In an emailed response to Business Standard TMBSA said, "Our Association has obtained an ad-interim injunction order from the Principal District Munisif Court, Kuzhithurai "restraining Mr.R.Natarajan from functioning as Whole-time Chariman and Chief Executive Officer of Tamilnad Mercantile Bank Ltd., till 29th Dec.'03".
 
"Our Association had seeked the intervention of the said Court on receiving many representations from shareholders' of the bank. The following are the contraventions committed by Mr.R.Natarajan in violation of various of provision of Companies Act 1956, and Banking Regulation Act 1949, seeking Permanent injunction.
 
1. He had tampered the records of the bank.
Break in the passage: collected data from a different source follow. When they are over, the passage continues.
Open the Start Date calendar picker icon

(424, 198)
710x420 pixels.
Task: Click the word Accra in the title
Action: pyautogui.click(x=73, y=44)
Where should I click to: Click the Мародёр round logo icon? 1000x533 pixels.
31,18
2. He is engaged in vocation other than being a Whole-time Chairman and Chief Executive Officer.
3. Extending loans to himself, indirectly through one 'GS.Jewellery'.
4. Placing order to himself indirectly through M/s.ICICI - Prudentials for group insurance to staff of the bank.
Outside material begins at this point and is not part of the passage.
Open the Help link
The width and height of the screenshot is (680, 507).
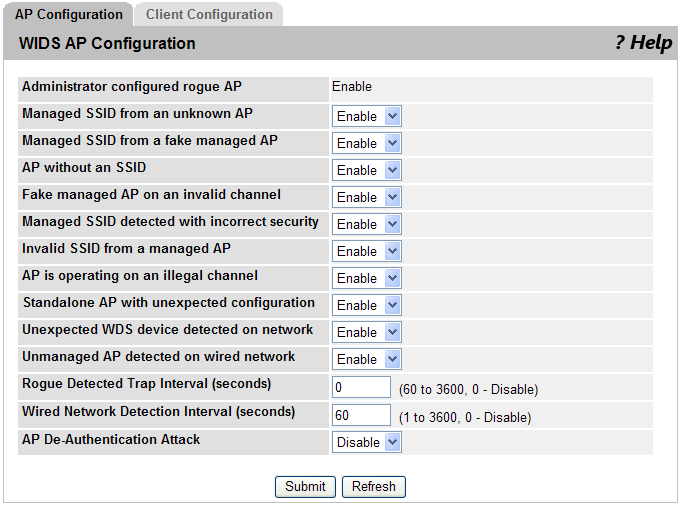[x=644, y=43]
5. Placing order himself indirectly through M/s.Thysys Software."
 
This is the latest in the recent ongoings at the Nadar promoted Tuticorin-based bank. It was in November that the board of the bank had eased the chairman out only to see the RBI intervene and re-instate him.
 
The easing out of the chairman by the board was sparked off by a Reserve Bank of India (RBI) letter to the chairman, citing concerns of falling capital adequacy ratios and rising bad loans.
 
In a letter to R Natarajan in late October 2003, the RBI specifically stated that the contents of the letter be placed before the board and action taken and a report be submitted to the apex bank at an early date.
 
The RBI had in its letter said the adjusted capital adequacy ratio (CAR) of the bank is showing a declining trend and this was a "disquieting feature". The CAR had decreased from 12.41 per cent to 11.20 per cent as on March 31, 2003.
 
Voicing concern on the quality of assets, the letter said, "The asset quality of the bank has deteriorated during the year. The gross and net NPAs had increased from Rs 324.73 crore (16.47 per cent) and Rs 117.47 crore (6.66 per cent) as on March 31, 2002 to Rs 340.56 crore (16.06 per cent) and Rs 169.65 crore (8.70 per cent) as of March 31, 2003. The NPAs were showing a rising trend since 1998-99. Incremental NPAs to opening gross advances had increased from 4.64 per cent to 5.75 per cent, indicating poor asset quality.
 
The RBI had also pointed out that "The ratio of net NPAs to total equity was at 42.74 per cent compared with 35.29 per cent during the last year which is a matter of supervisory concern. Since there has been an increase in NPAs substantially, the bank needs to intensify efforts to ensure better monitoring/follow up of credit portfolio to accelerate recoveries and reduction of NPAs."
 
R Natarajan, formerly the general manager of Bharat Overseas Bank Ltd, had taken over at the helm of TMB in October 2002 for a two-year tenure.